- WORK REQUIRED
Repeat verbatim, and only, the lines of the data below, beginning at the line that contains "Task: Click the" and stopping after the line that contains "725x550 pixels.".

- LISTED RECORDS
***

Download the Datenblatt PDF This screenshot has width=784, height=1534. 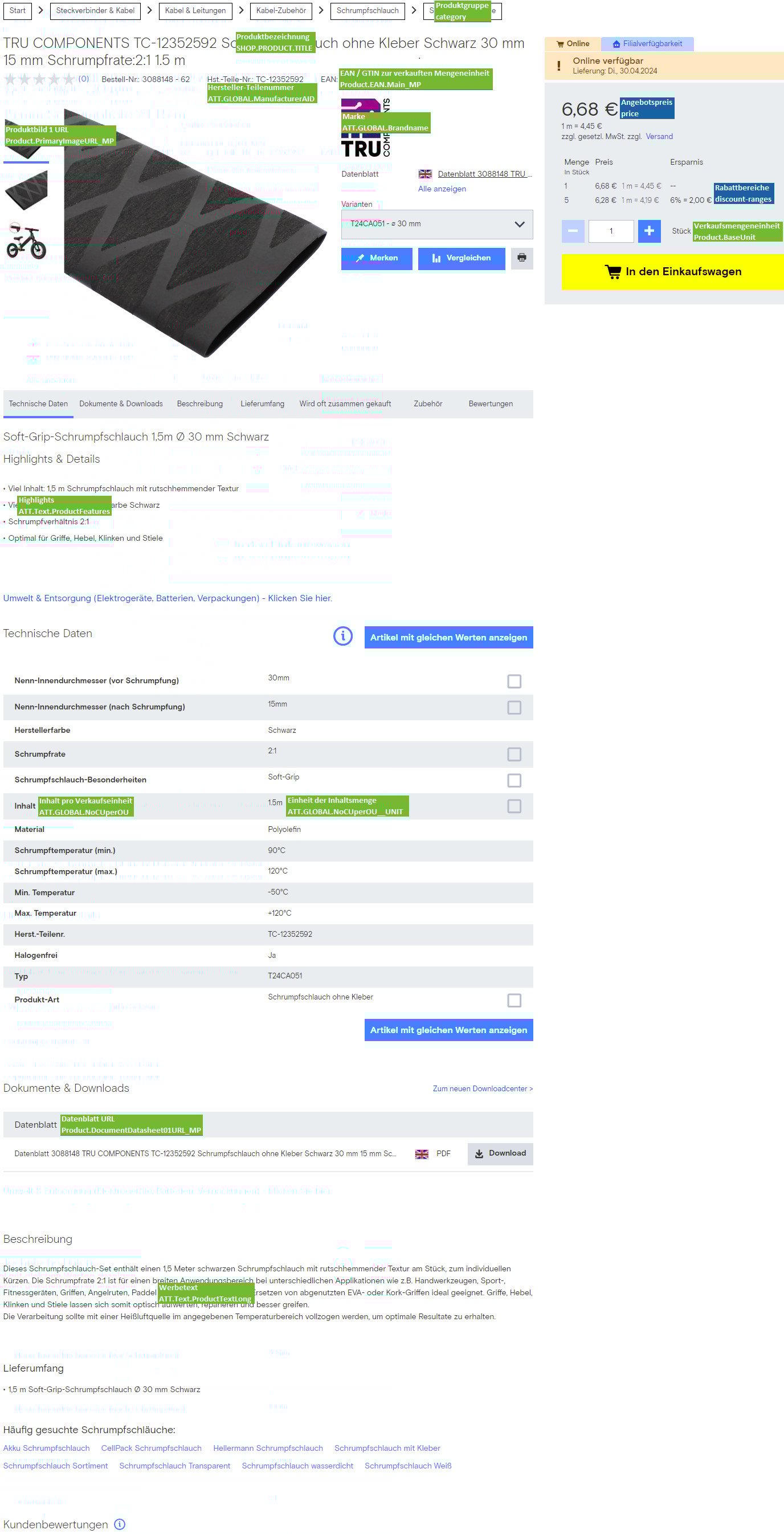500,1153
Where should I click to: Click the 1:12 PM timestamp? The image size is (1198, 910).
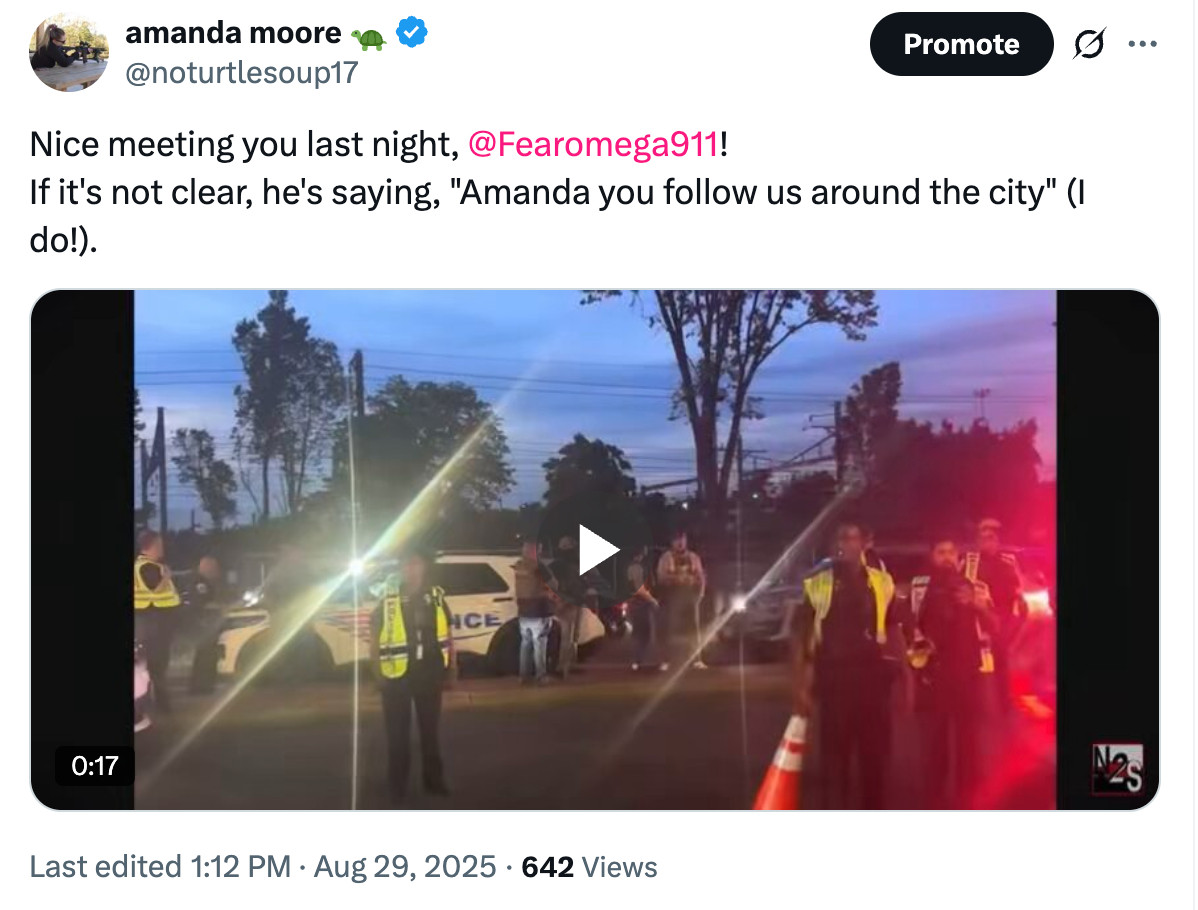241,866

***

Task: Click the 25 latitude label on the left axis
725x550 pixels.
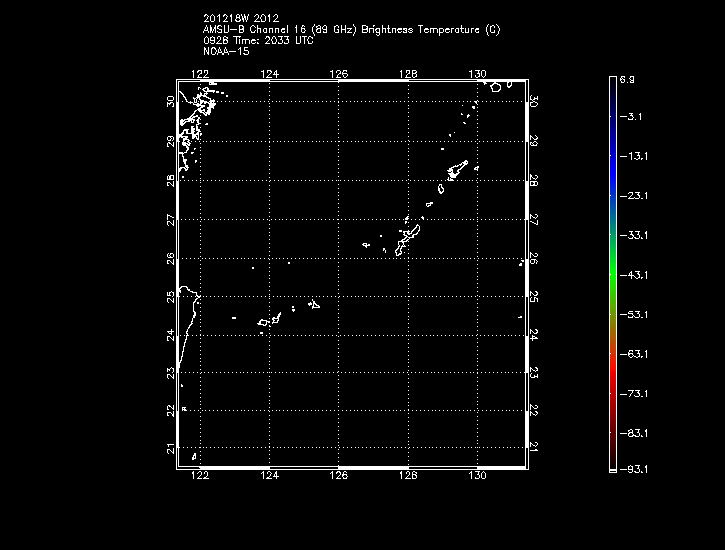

***

- EXERCISE RESULT
Task: Click the 25 latitude label on the left axis
725x550 pixels.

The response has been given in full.